**Task statement**
Return, word for word, the lines of the listing below from the one with "https://miamiolympiclocksmith.com (466, 2466)" through the one with "Download info (395, 728)", and no other lines.
[Opening The input section]
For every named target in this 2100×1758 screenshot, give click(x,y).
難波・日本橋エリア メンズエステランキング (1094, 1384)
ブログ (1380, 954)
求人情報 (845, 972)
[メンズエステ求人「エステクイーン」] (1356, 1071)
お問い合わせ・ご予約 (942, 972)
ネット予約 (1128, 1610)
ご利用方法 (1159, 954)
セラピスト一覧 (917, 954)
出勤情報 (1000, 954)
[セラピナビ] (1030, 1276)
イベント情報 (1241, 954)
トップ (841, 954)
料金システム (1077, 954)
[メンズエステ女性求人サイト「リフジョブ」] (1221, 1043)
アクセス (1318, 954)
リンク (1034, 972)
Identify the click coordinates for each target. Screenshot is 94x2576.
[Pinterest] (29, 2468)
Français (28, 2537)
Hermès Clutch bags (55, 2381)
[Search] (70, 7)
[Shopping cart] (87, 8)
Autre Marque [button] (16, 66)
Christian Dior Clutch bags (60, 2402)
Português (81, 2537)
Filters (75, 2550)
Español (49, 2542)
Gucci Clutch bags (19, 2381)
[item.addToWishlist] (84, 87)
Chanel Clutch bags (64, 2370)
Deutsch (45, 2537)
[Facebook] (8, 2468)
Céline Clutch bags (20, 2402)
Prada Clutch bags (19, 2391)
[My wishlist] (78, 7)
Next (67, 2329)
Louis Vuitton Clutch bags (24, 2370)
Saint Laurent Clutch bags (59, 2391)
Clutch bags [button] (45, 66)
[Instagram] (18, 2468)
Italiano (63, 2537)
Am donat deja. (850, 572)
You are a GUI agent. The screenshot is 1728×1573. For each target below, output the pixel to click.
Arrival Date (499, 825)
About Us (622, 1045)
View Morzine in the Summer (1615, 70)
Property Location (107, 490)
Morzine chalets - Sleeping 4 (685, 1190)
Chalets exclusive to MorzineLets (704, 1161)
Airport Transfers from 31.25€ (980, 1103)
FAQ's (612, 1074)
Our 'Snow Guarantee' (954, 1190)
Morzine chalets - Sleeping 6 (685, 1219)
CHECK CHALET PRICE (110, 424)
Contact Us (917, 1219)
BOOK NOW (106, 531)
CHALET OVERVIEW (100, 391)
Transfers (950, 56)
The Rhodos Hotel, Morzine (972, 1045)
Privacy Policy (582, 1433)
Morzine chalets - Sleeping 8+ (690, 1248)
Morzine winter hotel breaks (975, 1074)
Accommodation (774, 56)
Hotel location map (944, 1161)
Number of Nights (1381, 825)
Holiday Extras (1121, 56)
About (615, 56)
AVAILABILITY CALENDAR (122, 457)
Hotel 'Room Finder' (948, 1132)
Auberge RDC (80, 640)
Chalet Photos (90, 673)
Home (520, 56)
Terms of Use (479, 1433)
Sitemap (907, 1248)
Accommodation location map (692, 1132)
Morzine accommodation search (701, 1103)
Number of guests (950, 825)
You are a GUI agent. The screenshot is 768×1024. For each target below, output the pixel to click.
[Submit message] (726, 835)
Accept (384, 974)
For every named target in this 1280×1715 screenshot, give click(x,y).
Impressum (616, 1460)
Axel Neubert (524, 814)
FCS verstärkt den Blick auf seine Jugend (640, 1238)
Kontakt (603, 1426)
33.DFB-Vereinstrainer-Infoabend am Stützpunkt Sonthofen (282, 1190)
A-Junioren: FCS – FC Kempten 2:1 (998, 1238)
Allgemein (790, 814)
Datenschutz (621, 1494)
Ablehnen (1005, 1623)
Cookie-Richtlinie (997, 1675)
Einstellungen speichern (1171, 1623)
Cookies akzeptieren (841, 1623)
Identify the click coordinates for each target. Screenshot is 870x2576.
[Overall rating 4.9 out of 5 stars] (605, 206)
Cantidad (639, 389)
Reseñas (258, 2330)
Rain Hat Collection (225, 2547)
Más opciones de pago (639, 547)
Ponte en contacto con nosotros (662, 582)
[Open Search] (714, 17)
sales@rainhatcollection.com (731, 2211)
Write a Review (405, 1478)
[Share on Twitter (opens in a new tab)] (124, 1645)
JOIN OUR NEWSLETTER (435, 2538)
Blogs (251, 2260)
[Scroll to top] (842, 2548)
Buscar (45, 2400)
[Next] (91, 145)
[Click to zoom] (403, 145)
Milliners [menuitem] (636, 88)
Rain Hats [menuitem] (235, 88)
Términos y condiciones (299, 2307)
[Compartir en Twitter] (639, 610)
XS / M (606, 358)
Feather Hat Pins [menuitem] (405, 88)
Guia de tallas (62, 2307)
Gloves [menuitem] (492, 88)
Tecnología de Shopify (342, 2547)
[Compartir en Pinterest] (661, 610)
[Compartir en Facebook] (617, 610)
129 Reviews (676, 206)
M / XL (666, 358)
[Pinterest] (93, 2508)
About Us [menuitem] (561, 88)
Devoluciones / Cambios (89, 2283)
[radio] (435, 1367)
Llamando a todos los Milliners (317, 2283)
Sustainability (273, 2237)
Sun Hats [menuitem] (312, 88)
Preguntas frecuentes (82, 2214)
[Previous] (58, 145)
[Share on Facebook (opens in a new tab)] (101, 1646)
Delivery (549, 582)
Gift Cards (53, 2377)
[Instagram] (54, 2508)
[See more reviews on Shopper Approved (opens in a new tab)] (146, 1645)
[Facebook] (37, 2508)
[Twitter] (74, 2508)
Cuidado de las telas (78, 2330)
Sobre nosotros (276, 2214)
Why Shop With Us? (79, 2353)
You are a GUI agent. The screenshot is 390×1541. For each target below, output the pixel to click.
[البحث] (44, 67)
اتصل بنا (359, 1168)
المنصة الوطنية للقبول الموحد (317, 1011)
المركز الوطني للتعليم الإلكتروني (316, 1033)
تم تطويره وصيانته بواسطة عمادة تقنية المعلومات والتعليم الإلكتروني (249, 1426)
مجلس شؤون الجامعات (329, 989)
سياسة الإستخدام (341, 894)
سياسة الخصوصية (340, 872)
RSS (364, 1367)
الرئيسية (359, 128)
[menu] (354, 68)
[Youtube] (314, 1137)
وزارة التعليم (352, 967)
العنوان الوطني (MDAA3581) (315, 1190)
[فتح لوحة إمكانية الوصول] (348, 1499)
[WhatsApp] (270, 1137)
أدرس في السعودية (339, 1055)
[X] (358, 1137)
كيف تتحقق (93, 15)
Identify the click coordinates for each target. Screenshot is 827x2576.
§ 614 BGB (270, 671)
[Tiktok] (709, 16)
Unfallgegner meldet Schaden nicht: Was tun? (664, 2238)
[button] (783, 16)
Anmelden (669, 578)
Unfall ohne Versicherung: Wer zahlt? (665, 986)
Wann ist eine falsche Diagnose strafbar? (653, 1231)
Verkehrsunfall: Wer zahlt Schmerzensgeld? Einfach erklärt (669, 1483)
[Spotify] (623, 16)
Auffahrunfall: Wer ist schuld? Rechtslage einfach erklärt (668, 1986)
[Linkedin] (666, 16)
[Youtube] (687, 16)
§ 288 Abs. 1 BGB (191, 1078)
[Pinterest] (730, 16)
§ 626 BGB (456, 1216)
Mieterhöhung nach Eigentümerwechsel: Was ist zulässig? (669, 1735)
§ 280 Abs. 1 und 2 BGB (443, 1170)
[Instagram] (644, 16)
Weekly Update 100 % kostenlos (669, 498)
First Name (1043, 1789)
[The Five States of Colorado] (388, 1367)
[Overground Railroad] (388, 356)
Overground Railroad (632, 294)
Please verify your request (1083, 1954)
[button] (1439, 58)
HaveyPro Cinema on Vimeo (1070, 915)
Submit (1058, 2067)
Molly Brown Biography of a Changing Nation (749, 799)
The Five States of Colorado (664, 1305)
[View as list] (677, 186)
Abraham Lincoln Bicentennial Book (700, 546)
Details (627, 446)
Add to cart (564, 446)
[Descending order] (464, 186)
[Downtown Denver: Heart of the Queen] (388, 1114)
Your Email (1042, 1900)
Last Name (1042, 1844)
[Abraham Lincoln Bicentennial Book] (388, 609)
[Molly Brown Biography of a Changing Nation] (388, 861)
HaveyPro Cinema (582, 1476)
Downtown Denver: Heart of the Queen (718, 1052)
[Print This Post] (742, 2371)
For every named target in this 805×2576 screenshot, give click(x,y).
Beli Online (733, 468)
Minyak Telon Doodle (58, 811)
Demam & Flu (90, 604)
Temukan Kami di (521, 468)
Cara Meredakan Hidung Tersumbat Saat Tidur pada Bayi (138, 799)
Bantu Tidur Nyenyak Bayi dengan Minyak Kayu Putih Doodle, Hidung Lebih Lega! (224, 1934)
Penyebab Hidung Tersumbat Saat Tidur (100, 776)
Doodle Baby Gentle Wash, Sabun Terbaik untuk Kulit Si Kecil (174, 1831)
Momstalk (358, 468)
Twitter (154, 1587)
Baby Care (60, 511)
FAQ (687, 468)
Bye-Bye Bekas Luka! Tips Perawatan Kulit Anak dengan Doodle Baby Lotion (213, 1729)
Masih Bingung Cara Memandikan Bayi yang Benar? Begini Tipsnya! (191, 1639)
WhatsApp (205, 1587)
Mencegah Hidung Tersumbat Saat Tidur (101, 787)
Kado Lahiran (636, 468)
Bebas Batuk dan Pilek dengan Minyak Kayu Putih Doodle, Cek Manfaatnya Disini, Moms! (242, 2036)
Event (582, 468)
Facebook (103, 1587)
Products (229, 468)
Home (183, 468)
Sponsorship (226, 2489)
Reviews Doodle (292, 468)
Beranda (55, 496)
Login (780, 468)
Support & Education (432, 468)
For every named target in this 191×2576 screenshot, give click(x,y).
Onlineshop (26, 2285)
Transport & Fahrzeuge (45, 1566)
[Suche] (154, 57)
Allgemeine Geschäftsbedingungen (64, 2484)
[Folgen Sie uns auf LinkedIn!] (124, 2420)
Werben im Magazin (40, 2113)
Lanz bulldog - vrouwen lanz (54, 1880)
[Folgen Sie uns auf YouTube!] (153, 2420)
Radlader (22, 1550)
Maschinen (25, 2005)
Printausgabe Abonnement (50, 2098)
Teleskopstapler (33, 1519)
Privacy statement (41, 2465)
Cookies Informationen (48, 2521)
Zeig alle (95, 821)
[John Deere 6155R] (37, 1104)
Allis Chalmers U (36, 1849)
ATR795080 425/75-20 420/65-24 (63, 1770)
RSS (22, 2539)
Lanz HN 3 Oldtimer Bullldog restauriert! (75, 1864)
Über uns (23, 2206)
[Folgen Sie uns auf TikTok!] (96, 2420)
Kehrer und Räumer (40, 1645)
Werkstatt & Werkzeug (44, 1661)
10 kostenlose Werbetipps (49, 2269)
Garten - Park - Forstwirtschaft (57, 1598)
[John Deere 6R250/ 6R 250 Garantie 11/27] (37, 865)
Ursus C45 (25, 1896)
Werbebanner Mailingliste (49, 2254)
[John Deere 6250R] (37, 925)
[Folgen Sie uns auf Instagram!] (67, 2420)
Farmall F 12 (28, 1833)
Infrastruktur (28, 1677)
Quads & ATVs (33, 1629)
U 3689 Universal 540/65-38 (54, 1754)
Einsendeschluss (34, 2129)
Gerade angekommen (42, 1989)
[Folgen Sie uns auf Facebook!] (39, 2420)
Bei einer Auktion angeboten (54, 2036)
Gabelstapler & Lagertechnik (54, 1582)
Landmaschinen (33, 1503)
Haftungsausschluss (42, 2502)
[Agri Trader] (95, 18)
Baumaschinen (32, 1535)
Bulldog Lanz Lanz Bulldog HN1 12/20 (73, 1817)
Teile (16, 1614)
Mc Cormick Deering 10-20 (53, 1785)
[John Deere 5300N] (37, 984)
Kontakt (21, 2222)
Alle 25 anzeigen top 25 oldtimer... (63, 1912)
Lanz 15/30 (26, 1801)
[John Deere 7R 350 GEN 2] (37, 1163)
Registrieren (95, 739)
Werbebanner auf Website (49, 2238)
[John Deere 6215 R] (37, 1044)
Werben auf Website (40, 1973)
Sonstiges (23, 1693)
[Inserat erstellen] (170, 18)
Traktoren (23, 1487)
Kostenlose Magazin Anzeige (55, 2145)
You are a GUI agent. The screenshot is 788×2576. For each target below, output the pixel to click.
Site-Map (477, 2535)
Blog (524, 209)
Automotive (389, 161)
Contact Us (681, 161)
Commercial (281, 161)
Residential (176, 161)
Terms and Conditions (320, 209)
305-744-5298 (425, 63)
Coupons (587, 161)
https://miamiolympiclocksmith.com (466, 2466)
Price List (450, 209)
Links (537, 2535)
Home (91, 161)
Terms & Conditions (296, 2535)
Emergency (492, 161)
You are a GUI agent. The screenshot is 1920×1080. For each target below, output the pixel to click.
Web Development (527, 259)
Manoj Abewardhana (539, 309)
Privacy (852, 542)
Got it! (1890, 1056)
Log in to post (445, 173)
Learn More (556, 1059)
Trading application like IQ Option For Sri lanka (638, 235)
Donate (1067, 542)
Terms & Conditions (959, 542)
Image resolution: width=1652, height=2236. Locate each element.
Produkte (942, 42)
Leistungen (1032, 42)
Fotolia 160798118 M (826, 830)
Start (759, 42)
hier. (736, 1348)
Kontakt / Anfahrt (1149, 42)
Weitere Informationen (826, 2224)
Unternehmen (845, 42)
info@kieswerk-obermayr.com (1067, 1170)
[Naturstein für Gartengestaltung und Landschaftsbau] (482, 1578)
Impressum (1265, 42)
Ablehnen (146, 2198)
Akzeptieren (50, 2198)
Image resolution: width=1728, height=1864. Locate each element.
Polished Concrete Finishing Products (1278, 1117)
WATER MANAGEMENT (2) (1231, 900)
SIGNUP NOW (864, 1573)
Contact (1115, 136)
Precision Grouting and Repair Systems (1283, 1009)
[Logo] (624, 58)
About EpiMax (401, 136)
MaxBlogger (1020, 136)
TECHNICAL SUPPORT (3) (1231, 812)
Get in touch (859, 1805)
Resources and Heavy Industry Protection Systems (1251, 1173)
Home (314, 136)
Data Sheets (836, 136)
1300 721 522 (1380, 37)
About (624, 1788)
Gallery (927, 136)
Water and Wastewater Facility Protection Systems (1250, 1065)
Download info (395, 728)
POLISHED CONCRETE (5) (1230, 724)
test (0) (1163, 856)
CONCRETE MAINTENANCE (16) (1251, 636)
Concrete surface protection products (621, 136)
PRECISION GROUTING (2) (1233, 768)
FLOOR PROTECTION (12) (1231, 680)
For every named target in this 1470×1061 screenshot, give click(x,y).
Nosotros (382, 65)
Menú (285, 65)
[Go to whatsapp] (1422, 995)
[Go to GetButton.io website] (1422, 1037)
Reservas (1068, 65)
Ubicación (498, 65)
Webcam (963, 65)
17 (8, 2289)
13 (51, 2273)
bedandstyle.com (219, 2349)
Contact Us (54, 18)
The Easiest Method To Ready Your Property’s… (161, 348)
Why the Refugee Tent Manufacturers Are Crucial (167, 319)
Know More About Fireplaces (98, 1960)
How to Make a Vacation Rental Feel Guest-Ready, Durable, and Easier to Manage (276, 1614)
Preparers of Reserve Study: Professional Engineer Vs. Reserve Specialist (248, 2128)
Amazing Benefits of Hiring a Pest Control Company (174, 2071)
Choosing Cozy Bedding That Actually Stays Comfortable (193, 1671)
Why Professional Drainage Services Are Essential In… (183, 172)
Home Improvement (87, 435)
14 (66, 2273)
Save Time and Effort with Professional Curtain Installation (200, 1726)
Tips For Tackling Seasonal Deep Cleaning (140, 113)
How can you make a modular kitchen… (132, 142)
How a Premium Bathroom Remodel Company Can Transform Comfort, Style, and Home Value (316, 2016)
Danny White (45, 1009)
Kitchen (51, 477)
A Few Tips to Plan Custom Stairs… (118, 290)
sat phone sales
[Closing The input section]
**Task output**
https://miamiolympiclocksmith.com (466, 2466)
Price List (450, 209)
Links (537, 2535)
Home (91, 161)
Terms & Conditions (296, 2535)
Emergency (492, 161)
You are a GUI agent. The screenshot is 1920×1080. For each target below, output the pixel to click.
Web Development (527, 259)
Manoj Abewardhana (539, 309)
Privacy (852, 542)
Got it! (1890, 1056)
Log in to post (445, 173)
Learn More (556, 1059)
Trading application like IQ Option For Sri lanka (638, 235)
Donate (1067, 542)
Terms & Conditions (959, 542)
Image resolution: width=1652, height=2236. Locate each element.
Produkte (942, 42)
Leistungen (1032, 42)
Fotolia 160798118 M (826, 830)
Start (759, 42)
hier. (736, 1348)
Kontakt / Anfahrt (1149, 42)
Weitere Informationen (826, 2224)
Unternehmen (845, 42)
info@kieswerk-obermayr.com (1067, 1170)
[Naturstein für Gartengestaltung und Landschaftsbau] (482, 1578)
Impressum (1265, 42)
Ablehnen (146, 2198)
Akzeptieren (50, 2198)
Image resolution: width=1728, height=1864. Locate each element.
Polished Concrete Finishing Products (1278, 1117)
WATER MANAGEMENT (2) (1231, 900)
SIGNUP NOW (864, 1573)
Contact (1115, 136)
Precision Grouting and Repair Systems (1283, 1009)
[Logo] (624, 58)
About EpiMax (401, 136)
MaxBlogger (1020, 136)
TECHNICAL SUPPORT (3) (1231, 812)
Get in touch (859, 1805)
Resources and Heavy Industry Protection Systems (1251, 1173)
Home (314, 136)
Data Sheets (836, 136)
1300 721 522 (1380, 37)
About (624, 1788)
Gallery (927, 136)
Water and Wastewater Facility Protection Systems (1250, 1065)
Download info (395, 728)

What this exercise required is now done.